Given instruction —
Rewrite the records from the line containing "At what coordinates" through the line containing "tap(85, 157)", inclusive, changing "dropdown" to "menu" and leaving everything else as it is. Give only those lines and omit the pictures.

Dataset content —
• • • •

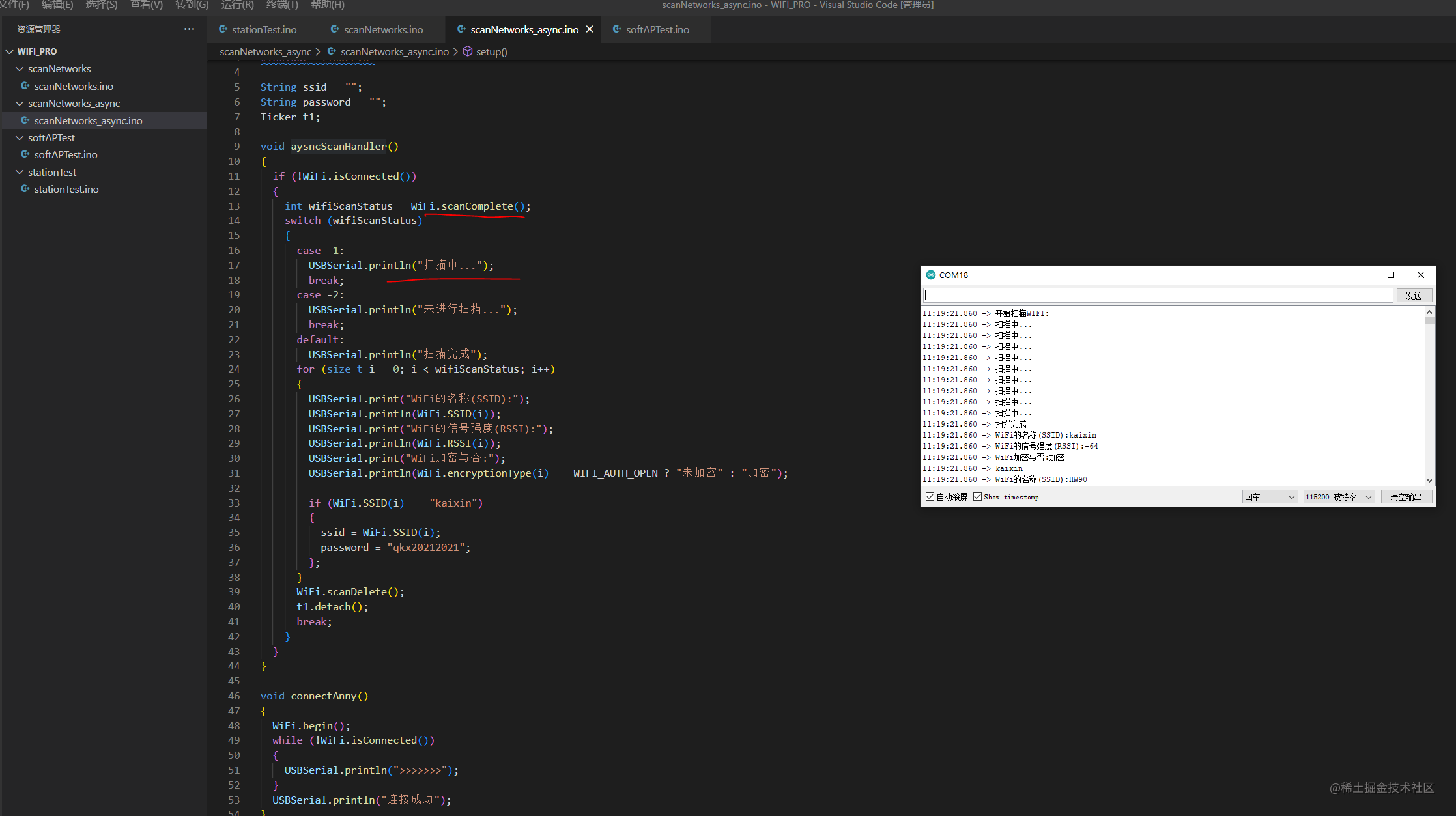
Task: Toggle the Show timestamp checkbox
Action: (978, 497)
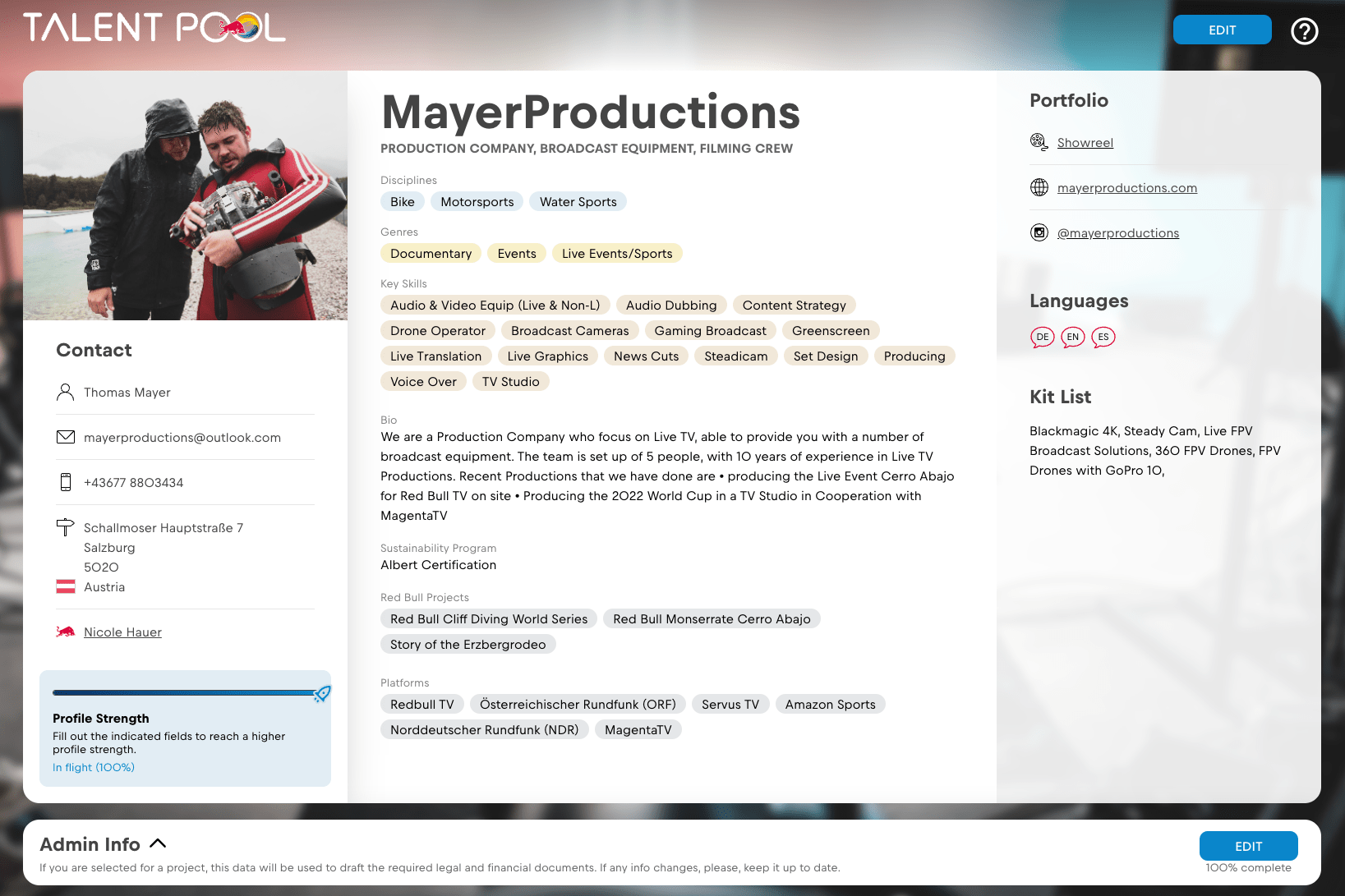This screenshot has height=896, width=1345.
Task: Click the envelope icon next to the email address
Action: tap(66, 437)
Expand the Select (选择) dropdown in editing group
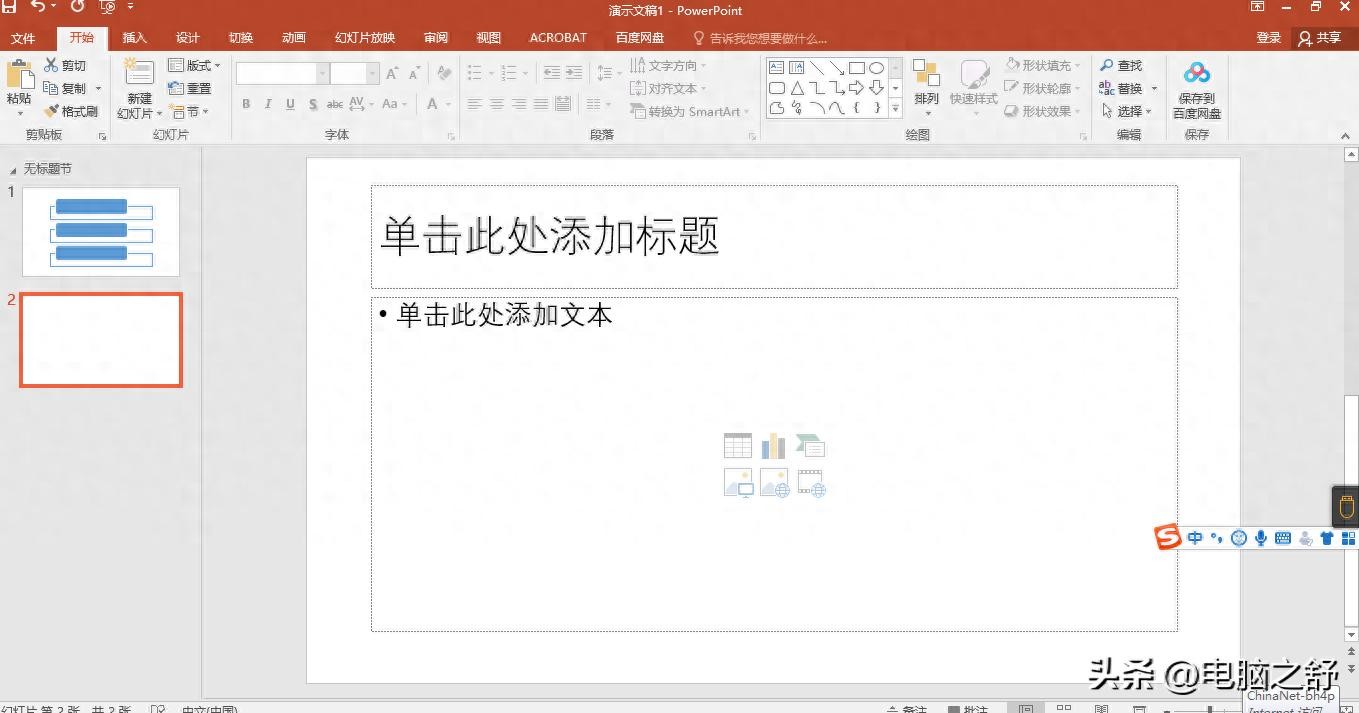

• • • •

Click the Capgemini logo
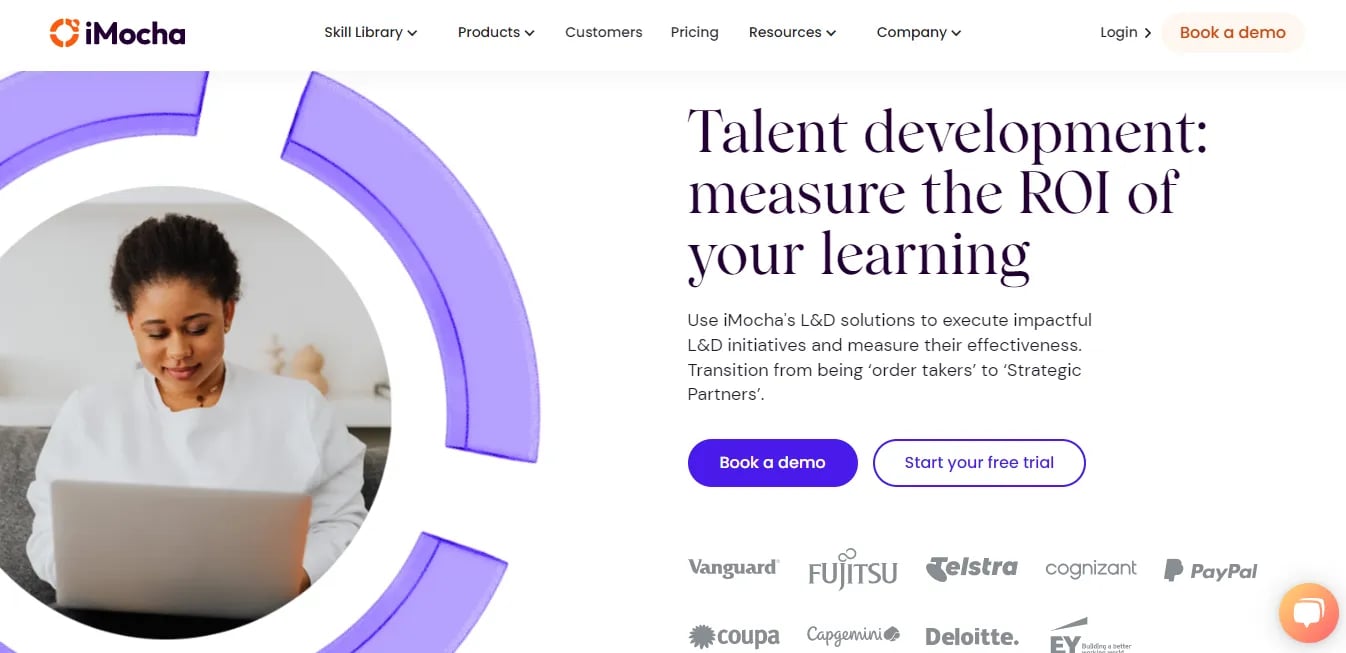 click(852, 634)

• • • •

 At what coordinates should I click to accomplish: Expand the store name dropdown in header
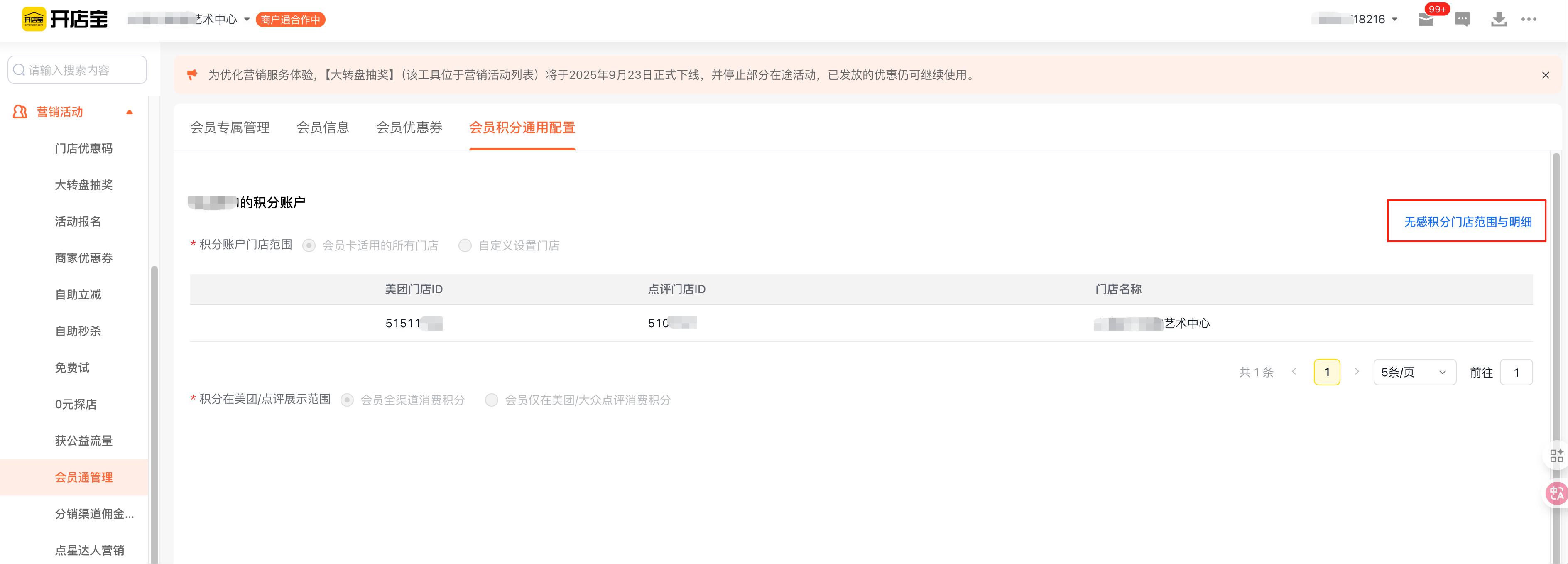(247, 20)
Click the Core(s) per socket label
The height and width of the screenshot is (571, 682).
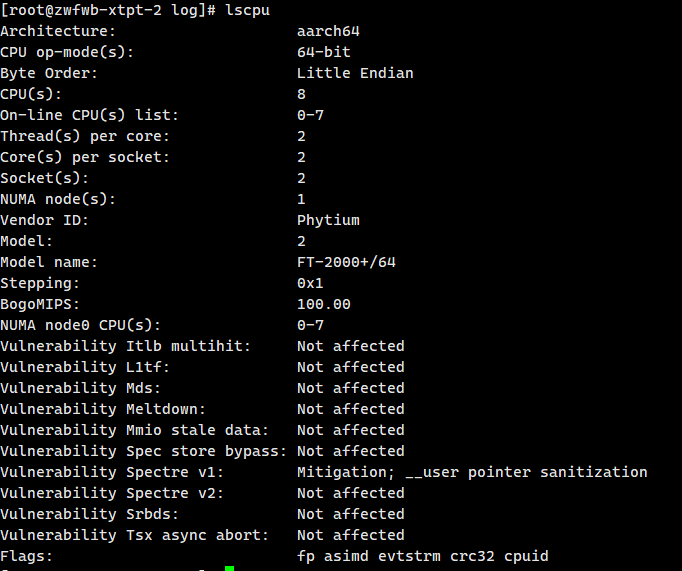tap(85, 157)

• • • •

Result —
 At what coordinates should I click to accomplish: Expand the store name menu in header
(247, 20)
Click the Core(s) per socket label
The height and width of the screenshot is (571, 682).
tap(85, 157)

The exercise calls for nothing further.